Scribble malware scrambled

Since we first mentioned it on the blog we have seen rather a lot of our favourite polymorphic, mid-infecting friend that is the W32/Scribble virus. So much so that it has almost become a nuisance for us. But not quite…

Not much seems to get written about our runtime detection capabilities on the blog and I’m probably most to blame for that. Truth be told I often don’t seem to find the time, but I have become a bit fed-up with hearing so much about scribble over the course of the year that I wanted to make the point that it’s really not so difficult. A polymorphic, mid-infecting virus sounds pretty impressive, and in a way it is. Historically it could be argued that this particular category of malware is the most difficult for the likes of us at SophosLabs to deal with. But regardless of how they look from infection-to-infection ultimately these nasties do pretty much exactly the same thing when they run. Consistently. Every time. I mean it’s just a computer program after all, right?
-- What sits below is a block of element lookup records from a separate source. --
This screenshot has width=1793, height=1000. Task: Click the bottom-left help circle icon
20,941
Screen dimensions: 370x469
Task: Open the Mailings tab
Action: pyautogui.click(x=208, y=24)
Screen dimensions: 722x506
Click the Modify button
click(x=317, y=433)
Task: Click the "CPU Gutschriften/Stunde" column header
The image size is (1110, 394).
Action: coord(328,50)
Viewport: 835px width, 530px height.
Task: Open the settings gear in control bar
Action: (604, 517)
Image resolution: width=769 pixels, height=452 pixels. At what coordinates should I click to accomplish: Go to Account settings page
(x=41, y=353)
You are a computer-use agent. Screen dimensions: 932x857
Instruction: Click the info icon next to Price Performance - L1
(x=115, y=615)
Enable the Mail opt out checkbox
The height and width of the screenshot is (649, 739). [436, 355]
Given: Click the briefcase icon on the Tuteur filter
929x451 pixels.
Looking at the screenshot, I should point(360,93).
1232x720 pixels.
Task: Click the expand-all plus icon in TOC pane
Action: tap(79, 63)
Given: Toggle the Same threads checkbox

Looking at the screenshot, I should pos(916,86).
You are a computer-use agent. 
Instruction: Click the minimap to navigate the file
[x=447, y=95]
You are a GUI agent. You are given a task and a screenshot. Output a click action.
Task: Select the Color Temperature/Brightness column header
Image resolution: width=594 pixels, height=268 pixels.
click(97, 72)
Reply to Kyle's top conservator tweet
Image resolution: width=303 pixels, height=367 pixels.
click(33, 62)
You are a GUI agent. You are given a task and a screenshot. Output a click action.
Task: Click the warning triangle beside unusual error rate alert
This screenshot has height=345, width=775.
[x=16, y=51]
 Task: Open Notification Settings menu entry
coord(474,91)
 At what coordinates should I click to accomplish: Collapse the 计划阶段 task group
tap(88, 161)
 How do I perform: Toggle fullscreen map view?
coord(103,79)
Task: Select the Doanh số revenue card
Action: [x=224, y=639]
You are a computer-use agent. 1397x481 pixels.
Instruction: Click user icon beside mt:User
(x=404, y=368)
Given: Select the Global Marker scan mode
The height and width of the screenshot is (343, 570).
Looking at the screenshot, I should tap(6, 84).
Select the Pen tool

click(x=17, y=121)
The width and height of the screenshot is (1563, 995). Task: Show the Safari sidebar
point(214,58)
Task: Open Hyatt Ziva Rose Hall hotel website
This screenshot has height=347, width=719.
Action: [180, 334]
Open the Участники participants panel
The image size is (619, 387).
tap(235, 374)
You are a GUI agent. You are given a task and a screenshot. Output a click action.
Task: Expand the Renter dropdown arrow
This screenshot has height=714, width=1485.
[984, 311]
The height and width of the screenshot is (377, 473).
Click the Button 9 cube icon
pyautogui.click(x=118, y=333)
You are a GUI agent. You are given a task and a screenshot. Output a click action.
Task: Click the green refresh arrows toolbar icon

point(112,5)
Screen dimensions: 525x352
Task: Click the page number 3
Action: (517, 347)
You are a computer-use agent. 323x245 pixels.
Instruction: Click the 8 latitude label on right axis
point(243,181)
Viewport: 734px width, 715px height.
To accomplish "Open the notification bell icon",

With the release of Sophos Endpoint Security and Control 9.0 (October) we included some significant improvements to our runtime detections capabilities. One such improvement is the ability to detect code injection at runtime. Lab testing has proven that HIPS/ProcInj-001 will consistently terminate scribble when it attempts to inject it’s code into the running Windows process winlogon.exe, preventing the infection and the possibility of losing valuable files through misinfections of the virus. So on the rare occasion that we don’t detect a new variant of scribble before it executes we can be confident that it will be stopped almost as soon as it starts.